→ WRITTEN REQUEST
Recast the lines as a JSON list of strings with one string per line and blank lines omitted, beginning at the line that contains "Switch to the 翻錄 tab" and stopping after the line that contains "Looking at the".

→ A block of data
⁂

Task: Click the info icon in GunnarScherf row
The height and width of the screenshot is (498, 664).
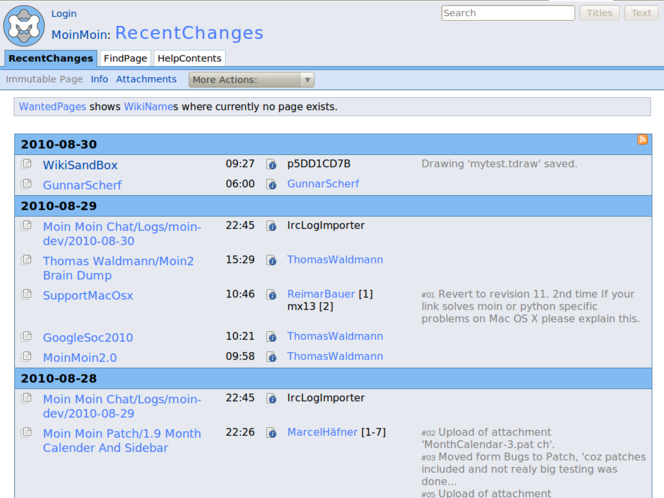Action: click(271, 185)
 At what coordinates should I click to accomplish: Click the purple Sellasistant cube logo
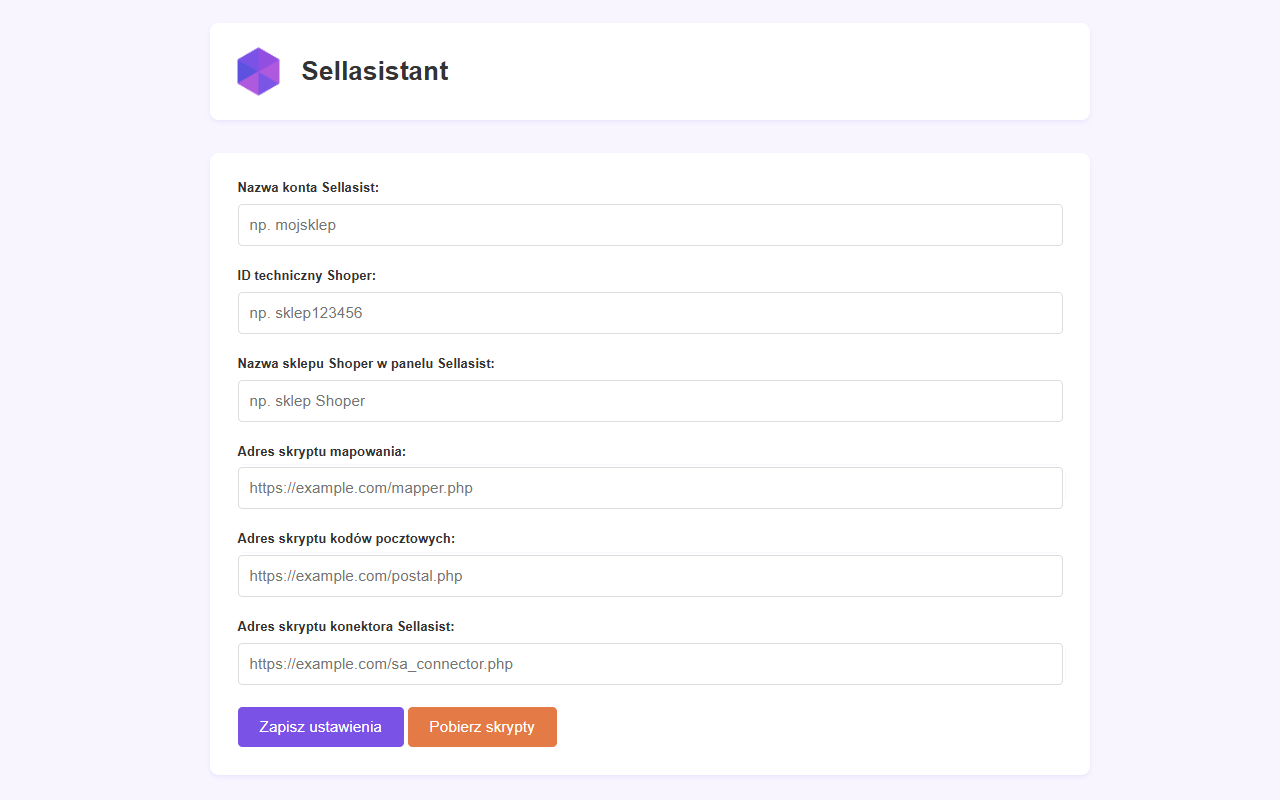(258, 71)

⁂

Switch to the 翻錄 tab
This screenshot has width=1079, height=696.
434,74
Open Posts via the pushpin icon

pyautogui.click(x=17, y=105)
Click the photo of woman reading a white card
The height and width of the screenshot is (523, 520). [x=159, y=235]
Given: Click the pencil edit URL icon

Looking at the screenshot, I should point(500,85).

⁂

→ SOLUTION
[
  "Switch to the 翻錄 tab",
  "This screenshot has width=1079, height=696.",
  "434,74",
  "Open Posts via the pushpin icon",
  "pyautogui.click(x=17, y=105)",
  "Click the photo of woman reading a white card",
  "The height and width of the screenshot is (523, 520). [x=159, y=235]",
  "Given: Click the pencil edit URL icon",
  "Looking at the screenshot, I should point(500,85)."
]